▶ What is required: Word for word, please copy the line containing "Apply the red font color swatch button" and all lines after it in the entries below, and only those, leaving every picture out.

= = = = =

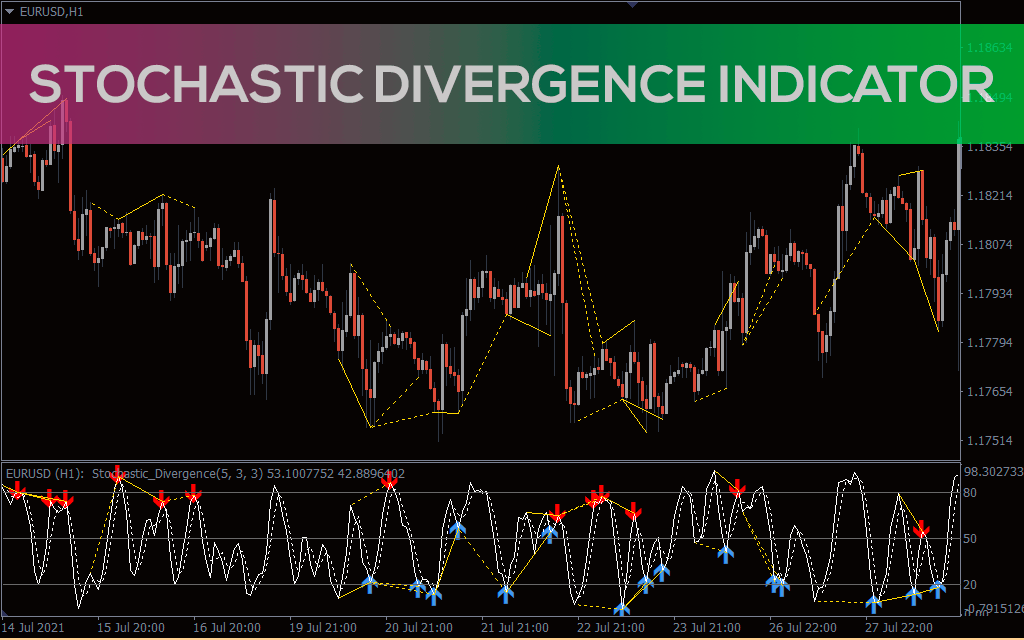Open the EURUSD,H1 chart dropdown triangle
This screenshot has width=1024, height=640.
tap(10, 12)
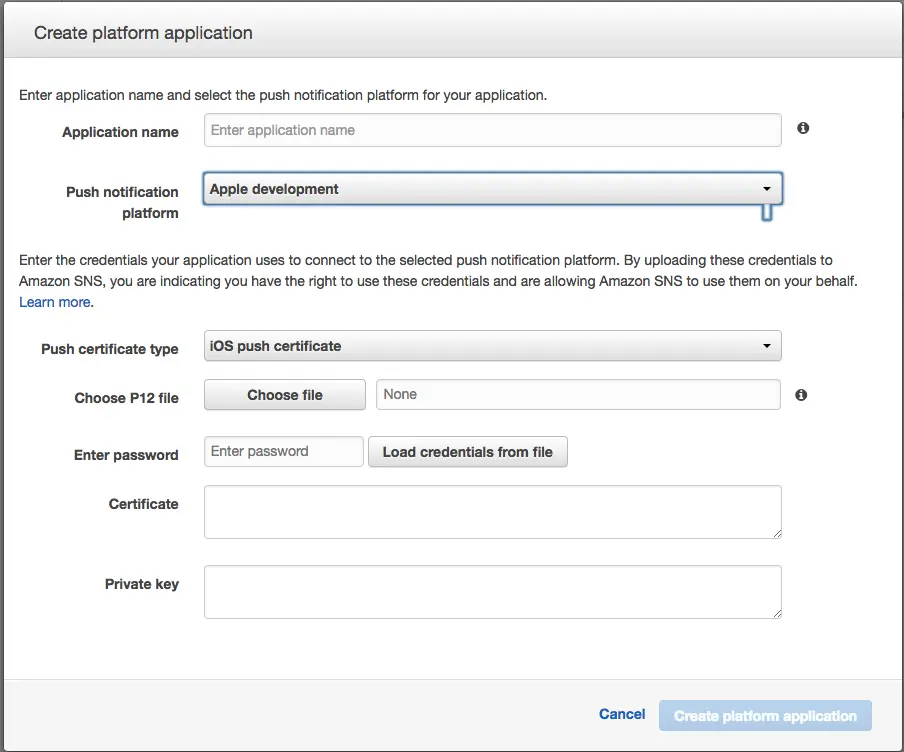904x752 pixels.
Task: Open the Learn more link
Action: click(x=55, y=302)
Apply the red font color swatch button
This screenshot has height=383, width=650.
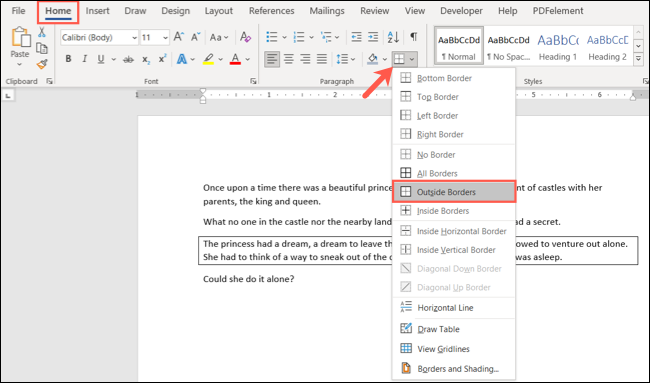click(235, 59)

= = = = =

▶ Result:
Apply the red font color swatch button
This screenshot has height=383, width=650.
click(235, 59)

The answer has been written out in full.